La conversión es fundamentalmente don, gracia, regalo de Dios; cuando Él te llama, te convierte, cuando te convierte, te cura: “No te arrogues la misma conversión, porque si no te hubiese llamado Él a ti que huías, no hubieras podido convertirte... Quien te dice: Yo soy la luz del mundo, te llama a sí. Cuando te llama, te convierte; cuando te convierte, te sana; cuando te hubiere sanado, verás a tu Conversor” (Com. salmo 84,8). Para Agustín la conversión es experimentar la paz de Dios y recibir la invitación a retornar al corazón, es decir, tiene mucho que ver con la interioridad y en trabajo desde dentro: “Conviértanse, pues, y búsquente, porque no como ellos abandonan a su Criador así abandonas tú a la criatura. Conviértanse y al punto estarás tú allí en sus corazones, en los corazones de los que te confiesen, y se arrojen en ti” (Confesiones 5,2,2).
El principio de la conversión consiste en volverse hacia la luz que puede iluminar toda la vida. Siempre irá acompañada de una experiencia profunda de interioridad y trascendencia, para obtener una nueva visión y un nuevo camino. Convertirse es correr hacia Dios, pero porque Dios mismo nos recoge cuando estamos fuera de camino: Convertirse es correr hacia Dios: “Corred a él y os hará volver; él es, en efecto, quien hace volver a los alejados, persigue a los fugitivos, encuentra a los perdidos, humilla a los soberbios, alimenta a los hambrientos, suelta a los encadenados, ilumina a los ciegos, limpia a los inmundos, reconforta a los cansados, resucita a los muertos y libera a los poseídos y cautivos de los espíritus perversos.

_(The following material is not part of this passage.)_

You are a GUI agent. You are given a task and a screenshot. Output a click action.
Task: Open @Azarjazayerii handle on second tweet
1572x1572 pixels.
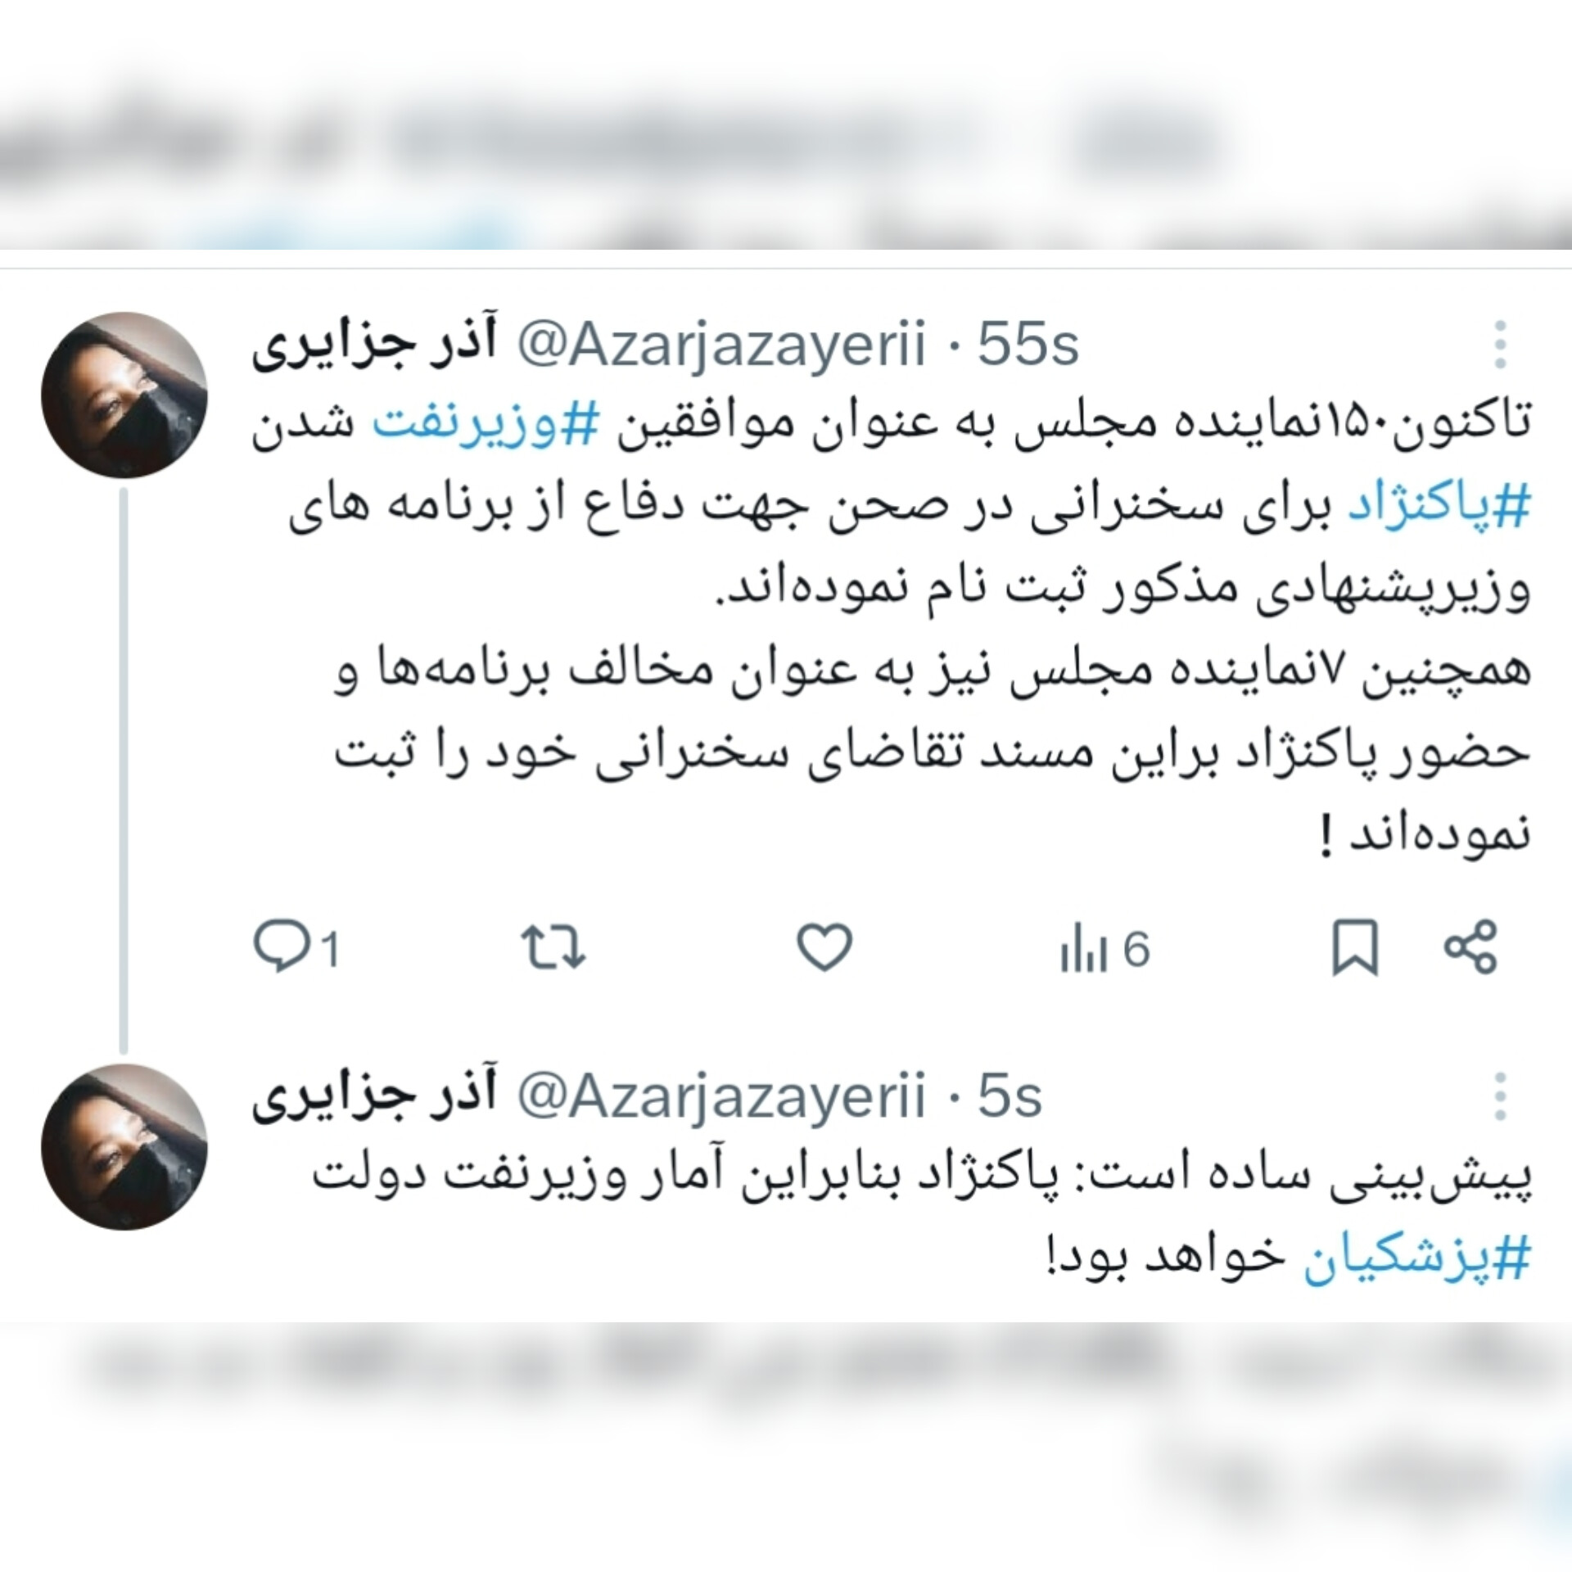point(721,1097)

Os he demostrado que vosotros estáis ahora libres de ellos; al mismo tiempo que os felicito, os exhorto a conservar también en vuestros corazones la salud que se ha manifestado en vuestro corazón” (Sermón 216,11).
Evidentemente la conversión es gracias, es don de Dios y esfuerzo humano, es decir, nosotros no podemos por menos que trabajar y prepararnos. “Todo proviene de Dios, sin que esta afirmación signifique que podemos echarnos a dormir o que nos ahorremos cualquier esfuerzo o hasta el mismo querer. Si tú no quieres, no residirá en ti la justicia de Dios... Pero Dios te hizo a ti sin ti. Ningún consentimiento le otorgaste para que te hiciera. ¿Cómo podías dar el consentimiento si no existías? Quien te hizo sin ti, no te justificará sin ti. Por lo tanto, creó sin que lo supiera el interesado, pero no justifica sin que lo quiera él. Con todo, es él quien justifica: para que no sea justicia tuya, para no volver a lo que para ti es daño, perjuicio, estiércol, hállate en él desprovisto de justicia propia” (Sermón 169,13).